■ Aim of the exercise:
Find the lines in the records below that contain "agent", and report each of them.

■ Data provided:
'''
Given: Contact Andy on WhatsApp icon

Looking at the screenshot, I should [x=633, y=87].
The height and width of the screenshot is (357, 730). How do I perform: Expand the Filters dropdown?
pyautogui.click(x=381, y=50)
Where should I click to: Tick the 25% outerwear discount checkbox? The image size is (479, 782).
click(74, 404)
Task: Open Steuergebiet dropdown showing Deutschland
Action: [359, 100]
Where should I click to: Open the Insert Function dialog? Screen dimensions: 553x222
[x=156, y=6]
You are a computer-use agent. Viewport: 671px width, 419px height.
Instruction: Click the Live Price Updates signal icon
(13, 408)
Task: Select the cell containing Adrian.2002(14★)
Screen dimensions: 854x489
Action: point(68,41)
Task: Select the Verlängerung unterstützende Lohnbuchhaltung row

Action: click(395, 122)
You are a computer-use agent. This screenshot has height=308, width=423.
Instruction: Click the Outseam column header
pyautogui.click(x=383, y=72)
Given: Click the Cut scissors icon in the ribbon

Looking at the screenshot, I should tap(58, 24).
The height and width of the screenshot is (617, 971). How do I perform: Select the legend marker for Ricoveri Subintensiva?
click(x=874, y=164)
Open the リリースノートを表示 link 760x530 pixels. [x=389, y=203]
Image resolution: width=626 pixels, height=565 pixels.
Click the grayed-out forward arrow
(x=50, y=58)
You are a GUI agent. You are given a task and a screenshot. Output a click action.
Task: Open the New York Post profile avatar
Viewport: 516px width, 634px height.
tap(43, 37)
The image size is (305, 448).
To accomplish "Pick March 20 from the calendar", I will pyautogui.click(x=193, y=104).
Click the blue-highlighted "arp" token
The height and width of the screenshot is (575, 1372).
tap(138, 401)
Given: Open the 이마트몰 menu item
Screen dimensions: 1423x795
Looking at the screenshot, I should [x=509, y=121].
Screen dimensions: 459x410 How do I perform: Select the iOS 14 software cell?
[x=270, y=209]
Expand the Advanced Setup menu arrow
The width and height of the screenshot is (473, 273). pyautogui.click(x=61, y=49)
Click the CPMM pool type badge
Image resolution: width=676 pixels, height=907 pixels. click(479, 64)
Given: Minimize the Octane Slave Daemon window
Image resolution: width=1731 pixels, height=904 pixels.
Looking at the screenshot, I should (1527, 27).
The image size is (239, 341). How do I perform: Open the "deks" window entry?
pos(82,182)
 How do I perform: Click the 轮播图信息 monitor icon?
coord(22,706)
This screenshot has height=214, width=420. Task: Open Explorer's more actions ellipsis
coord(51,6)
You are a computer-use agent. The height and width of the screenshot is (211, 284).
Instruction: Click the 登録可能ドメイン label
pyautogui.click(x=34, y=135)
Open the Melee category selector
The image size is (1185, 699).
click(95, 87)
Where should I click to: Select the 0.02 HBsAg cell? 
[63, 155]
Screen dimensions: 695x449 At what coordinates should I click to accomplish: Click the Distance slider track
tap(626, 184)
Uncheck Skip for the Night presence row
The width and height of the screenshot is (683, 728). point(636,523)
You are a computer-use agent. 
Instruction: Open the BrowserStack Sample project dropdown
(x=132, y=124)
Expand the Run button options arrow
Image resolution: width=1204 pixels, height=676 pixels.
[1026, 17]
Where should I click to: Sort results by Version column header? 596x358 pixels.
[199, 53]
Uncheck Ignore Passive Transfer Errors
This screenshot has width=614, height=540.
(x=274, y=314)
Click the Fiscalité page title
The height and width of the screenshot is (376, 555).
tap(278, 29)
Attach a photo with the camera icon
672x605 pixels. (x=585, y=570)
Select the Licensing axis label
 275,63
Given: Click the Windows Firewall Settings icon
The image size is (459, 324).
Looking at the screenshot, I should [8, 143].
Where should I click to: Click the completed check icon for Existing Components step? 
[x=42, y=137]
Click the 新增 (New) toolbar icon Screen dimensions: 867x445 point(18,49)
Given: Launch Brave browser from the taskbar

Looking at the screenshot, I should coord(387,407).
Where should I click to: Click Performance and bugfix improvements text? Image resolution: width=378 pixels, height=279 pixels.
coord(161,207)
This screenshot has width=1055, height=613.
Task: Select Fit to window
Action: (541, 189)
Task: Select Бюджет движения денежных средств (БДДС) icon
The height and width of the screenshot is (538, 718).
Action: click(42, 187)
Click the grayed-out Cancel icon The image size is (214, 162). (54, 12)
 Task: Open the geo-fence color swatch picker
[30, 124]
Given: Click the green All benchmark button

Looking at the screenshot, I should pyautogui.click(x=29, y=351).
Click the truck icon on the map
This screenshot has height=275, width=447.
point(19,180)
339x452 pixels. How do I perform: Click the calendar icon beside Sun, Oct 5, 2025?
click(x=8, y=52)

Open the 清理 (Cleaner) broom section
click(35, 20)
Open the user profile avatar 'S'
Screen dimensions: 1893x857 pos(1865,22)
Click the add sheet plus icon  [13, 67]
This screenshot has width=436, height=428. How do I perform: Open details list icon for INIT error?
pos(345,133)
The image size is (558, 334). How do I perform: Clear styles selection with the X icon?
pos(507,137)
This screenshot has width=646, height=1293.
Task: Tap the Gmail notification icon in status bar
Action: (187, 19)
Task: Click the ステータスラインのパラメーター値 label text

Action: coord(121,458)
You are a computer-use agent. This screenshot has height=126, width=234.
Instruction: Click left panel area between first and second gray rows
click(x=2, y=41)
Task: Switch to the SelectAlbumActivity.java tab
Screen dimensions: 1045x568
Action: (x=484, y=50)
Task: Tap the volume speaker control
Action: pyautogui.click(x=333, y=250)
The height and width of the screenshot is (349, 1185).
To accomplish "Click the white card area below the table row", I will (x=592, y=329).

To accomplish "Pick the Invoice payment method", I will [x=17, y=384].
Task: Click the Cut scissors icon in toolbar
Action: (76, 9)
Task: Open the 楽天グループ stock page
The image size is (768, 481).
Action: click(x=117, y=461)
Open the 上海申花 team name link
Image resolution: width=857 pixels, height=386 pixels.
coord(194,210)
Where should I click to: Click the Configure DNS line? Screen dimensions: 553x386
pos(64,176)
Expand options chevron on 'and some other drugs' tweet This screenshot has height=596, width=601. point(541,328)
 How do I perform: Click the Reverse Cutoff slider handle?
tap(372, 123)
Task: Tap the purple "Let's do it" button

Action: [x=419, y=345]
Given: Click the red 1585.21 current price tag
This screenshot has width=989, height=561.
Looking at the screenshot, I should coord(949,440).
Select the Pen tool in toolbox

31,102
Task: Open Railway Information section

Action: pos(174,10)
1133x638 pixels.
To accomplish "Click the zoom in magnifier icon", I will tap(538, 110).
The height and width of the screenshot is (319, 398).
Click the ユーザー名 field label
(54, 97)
'''
■ Result below:
You are a computer-use agent. Viewport: 671px width, 419px height.
You are a computer-use agent. This screenshot has height=308, width=423.
You are a GUI agent. You are given a task and a screenshot. Output a click action.
You are a computer-use agent. The height and width of the screenshot is (211, 284).
You are a computer-use agent. 
You are a computer-use agent. This screenshot has height=126, width=234.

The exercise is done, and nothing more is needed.